Hallo Roland Wölfel, vielen lieben Dank für Ihre Frage. Im Rahmen der Dialogplattform Einzelhandel haben wir diesbezüglich folgendes festgehalten: Zur Verbesserung der Zusammenarbeit und Koordination der Akteure an einem Handelsstandort empfiehlt sich die Installation eines “Handelskümmerers“, der als Schnittstelle und Koordinator zwischen den Akteuren und Akteursgruppen agiert. Dabei ist darauf zu achten, Zuständigkeiten klar abzugrenzen und Handlungsbefugnisse zu definieren. Voraussetzung ist zudem, dass die jeweiligen Aufgabenträger mit „angemessenen“ Personalkapazitäten und Budgets ausgestattet sind. Die Funktion eines “Handelskümmerers“ kann beispielsweise durch das City- und Stadtmarketing bzw. das City- und Quartiersmanagement übernommen werden, welche ihrerseits eine Querschnittsfunktion zwischen den Akteursgruppen einer Innenstadt übernehmen.

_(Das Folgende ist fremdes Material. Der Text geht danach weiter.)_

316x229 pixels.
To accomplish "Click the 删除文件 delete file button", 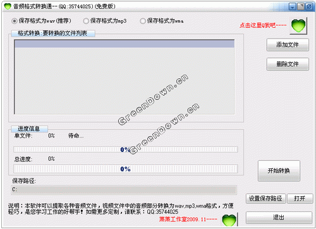I will 288,64.
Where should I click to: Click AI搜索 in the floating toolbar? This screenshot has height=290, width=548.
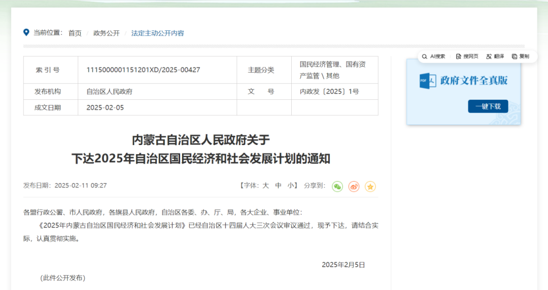[x=433, y=56]
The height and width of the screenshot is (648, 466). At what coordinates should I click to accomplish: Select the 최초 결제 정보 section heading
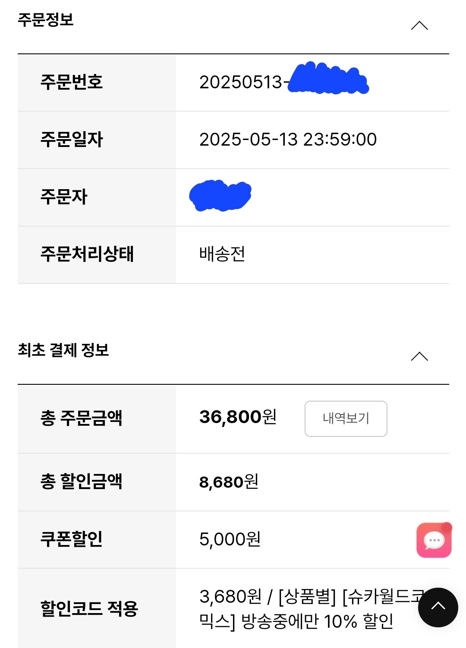pyautogui.click(x=63, y=350)
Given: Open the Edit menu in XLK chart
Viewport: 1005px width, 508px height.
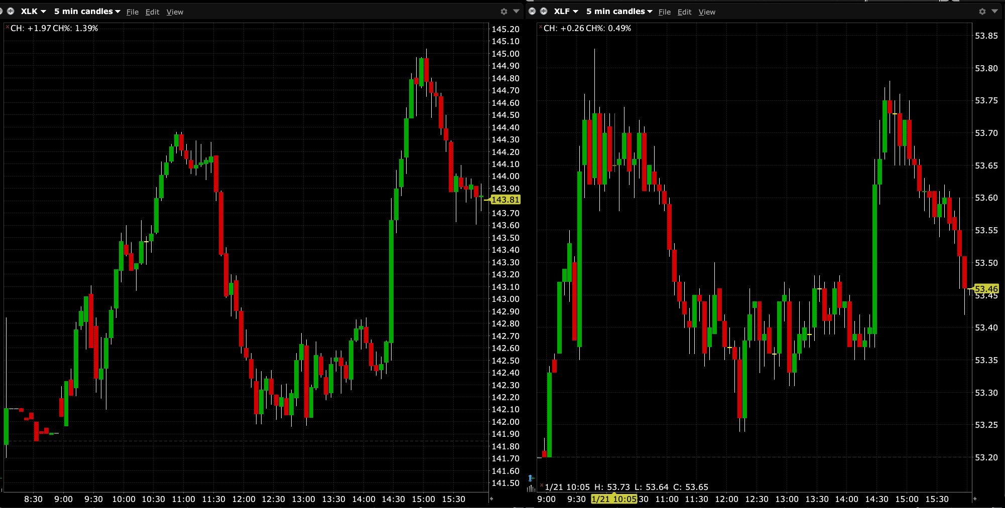Looking at the screenshot, I should pyautogui.click(x=152, y=12).
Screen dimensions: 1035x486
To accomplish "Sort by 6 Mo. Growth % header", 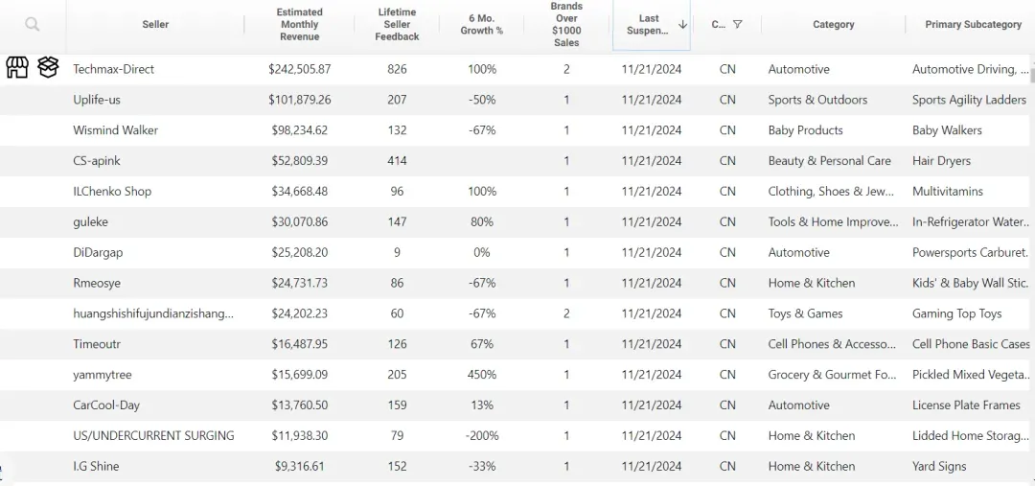I will [x=481, y=24].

ein Handelskümmerer sollte aus dem Handel kommen (Stallgeruch ist im Handel wichtig, um akzeptiert zu werden!) Ein Citymanager darf eine andere berufliche Herkunft haben. Mit über 30 Jahren eigener Erfahrung im EH zeigen mir manche Unternehmen sogar ihre Bilanz, dass würden sie wohl kaum bei einem Citymanager ohne fundierte Handelskenntnisse tun. Die Idee des Handelskümmerers finde spannend.
Lieber Herr Pieperhoff,
vielen Dank für Ihren Kommentar. Da sprechen Sie einen wichtigen Punkt an, den ich absolut teile. Ausgeprägte Handelskompetenz und -akzeptanz sind zentrale Voraussetzungen, ebenso wie Stärken im Dialog und in der Vernetzung mit allen relevanten Akteursgruppen.